> What to work on
Output only the lines of the entries that follow, starting at the one with "Click the 新建对话AI button" and running down to the one with "Check the Hugo", both included and unchanged.

> Extracted material
*** Begin section ***

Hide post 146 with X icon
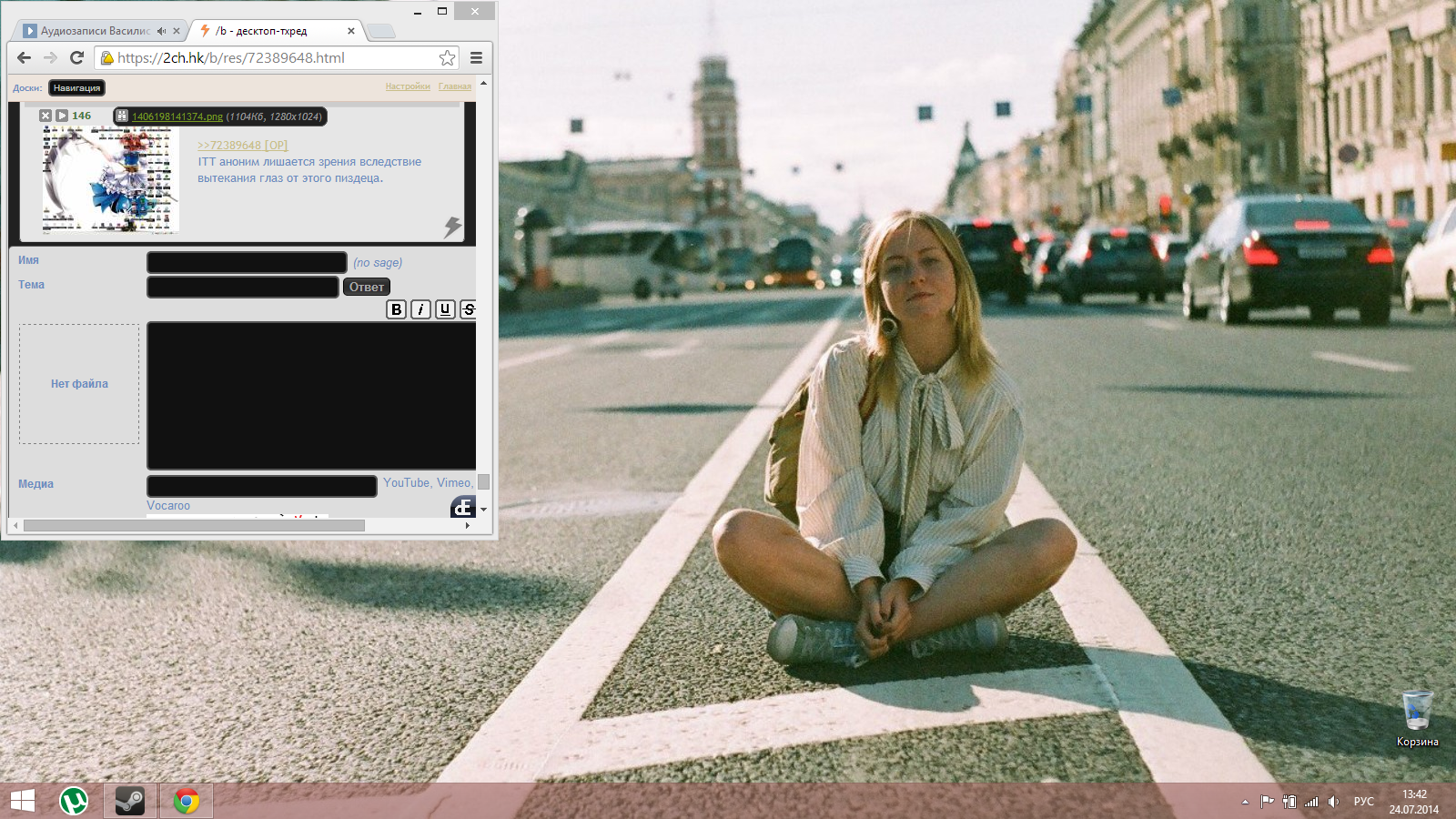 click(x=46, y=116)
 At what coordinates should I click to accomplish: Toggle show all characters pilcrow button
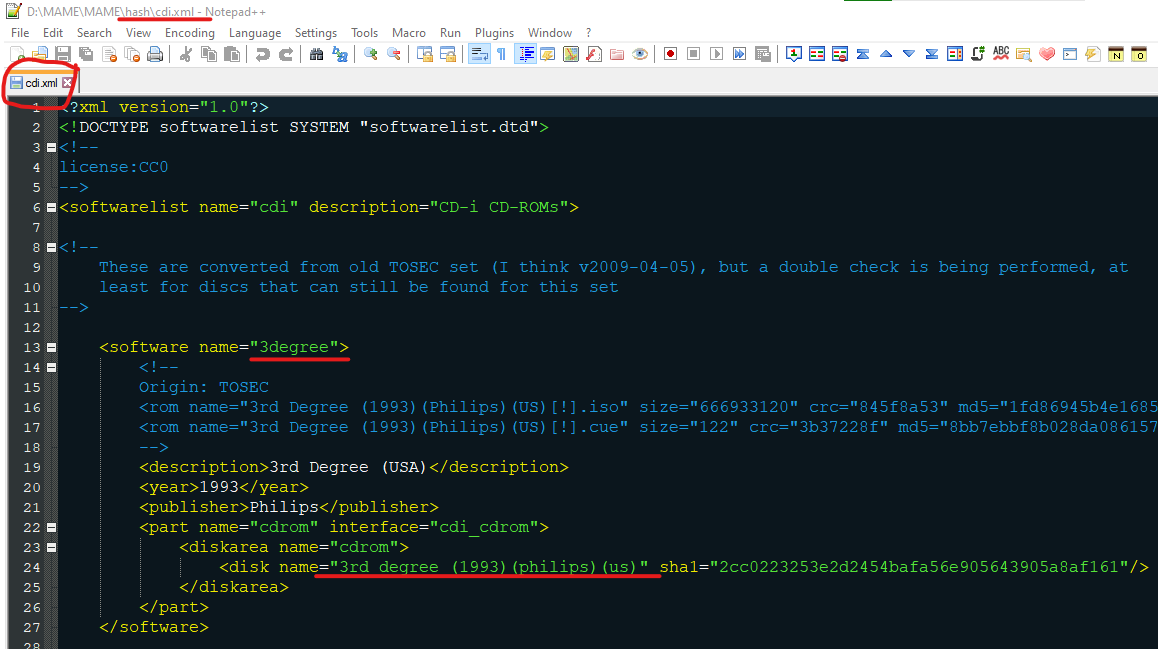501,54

*** End section ***
*** Begin section ***

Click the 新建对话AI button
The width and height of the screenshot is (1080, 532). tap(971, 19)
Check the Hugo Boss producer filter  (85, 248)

*** End section ***

> Response to the exercise
Click the 新建对话AI button
The width and height of the screenshot is (1080, 532). tap(971, 19)
Check the Hugo Boss producer filter  (85, 248)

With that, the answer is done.